Making the Situation Worse': Jim Rogers Explains Why the Spain Bailout Is the 'Most Insane Thing' He's Heard

"The solution to too much debt is not more debt. This is the most insane thing I've ever heard."

During an interview on CNBC’s “Fast Money Halftime Report," Quantum Fund co-founder, free market advocate, author, and regular lecturer of finance at the Columbia University Graduate School of Business Jim Rogers said that the Spanish bailout was “the most insane thing” he had ever heard.

“It's making the situation worse. The solution to too much debt is not more debt. This is the most insane thing I've ever heard," Rogers said. "It's going to make the collapse when it comes even worse. Be careful. You should be not careful, you should be worried."

Spain’s sovereign credit rating was downgraded last week to just two notches above junk status. That made a bailout pretty much inevitable.

The troubled EU country announced on Saturday that it was eligible for a bailout of up to $125 billion. However, unlike literally every other bailed out EU country, Spain somehow managed to negotiate an austerity-free rescue package.

So much for the Spain bailout. Why do you think the euphoria has been so short-lived today?” CNBC host Scott Wapner asked in reference to yesterday’s poor market performance.

"Scott, it's nothing more than pushing the thing out into the future," Rogers responded.

Watch the Rogers/Wapner interview [via CNBC]:

“What would you have done? What was the right answer?” Wapner asked.

“Let them go bankrupt. I would let all those people -- Scott, the way the system is supposed to work, when you fail, you fail. Competent people come in, take over the assets, reorganize and start over,” Rogers replied.

“What we are doing in the West, we're taking the assets from the competent people, giving them to the incompetent people and saying, 'okay, now you compete with the competent people with their money.' It's absurd economics. It's absurd morality. It's absurd economics,” he added.

Wapner continued in this line of questioning.

“That would be your same argument as it relates to Greece, then?” the CNBC host asked.

“Of course! We're looking forward to elections in less than a week. Greece should be the first to go bankrupt. Let Greece go bankrupt and then the others would realize, 'okay, guys, we got to shape up. If we don't shape up, we're finished,'" Rogers responded.
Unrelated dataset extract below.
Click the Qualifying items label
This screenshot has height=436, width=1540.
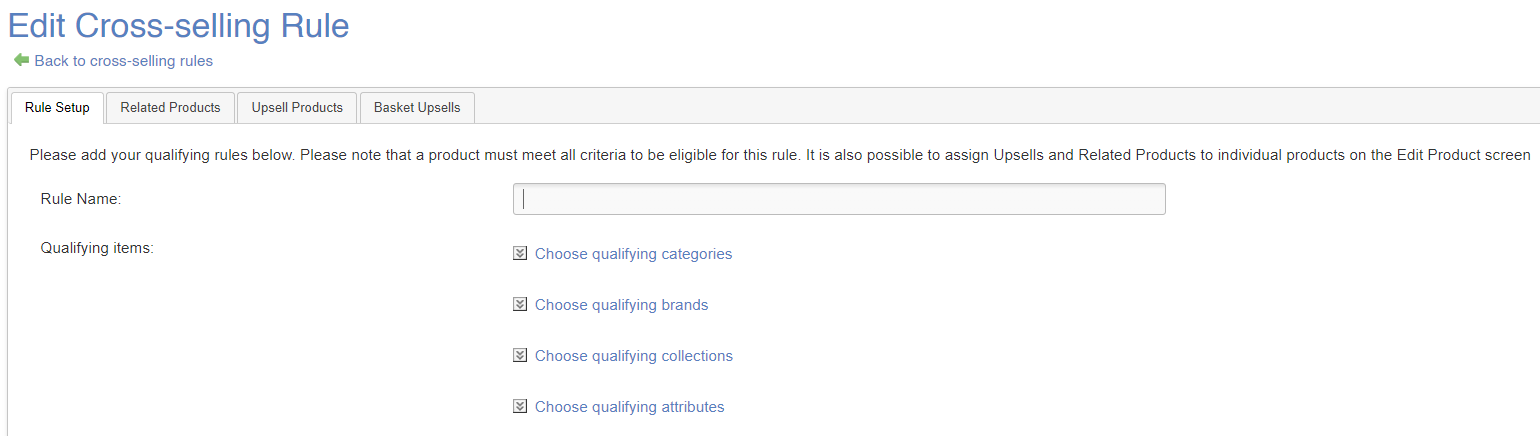tap(97, 248)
“That would be a good lesson for Europe, a good lesson for the West, and then the euro would be a very strong currency and we should buy all the euros we can,” he added.
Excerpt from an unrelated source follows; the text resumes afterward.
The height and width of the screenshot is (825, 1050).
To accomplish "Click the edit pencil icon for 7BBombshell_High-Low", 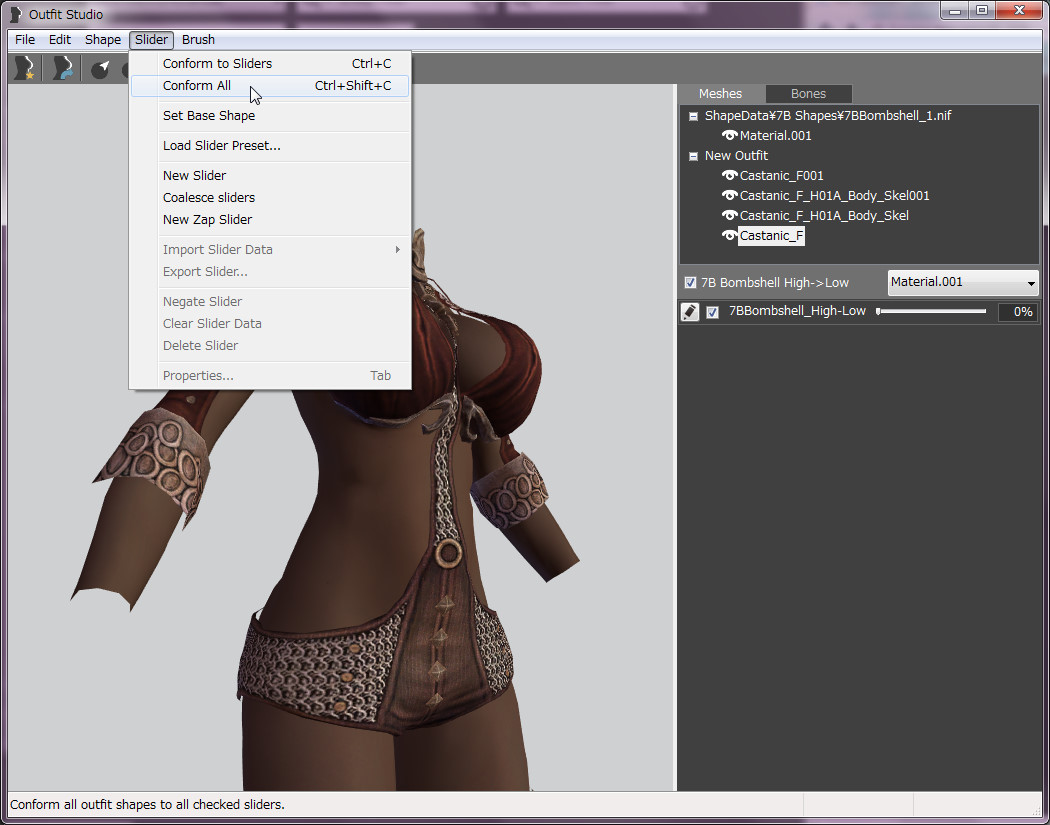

Wapner had one last point he wanted to clarify.

“Despite all of that and as negative as that could be perceived as, you know, you sounding, you're long commodities. You still believe in that story. You're long various currencies as well. So you're looking for opportunity in making money on the long side of things, too. I want to make that clear, you're not shorting the whole world and running into the jungle,” Wapner said in what could easily be a reference to Rogers' former partner, George Soros.

“No, no, no. I'm long a lot of stuff. But, Scott, we in the West have made some terrible mistakes in the past 30 or 40 years. We have run up staggering debts. You don't just run up staggering debts and one day wake up and say, 'oh, well, we made a mistake. Now everything is okay,'" Rogers replied.

“Somebody has to pay the piper. You know who it is? You, me and everybody watching this show,” he added.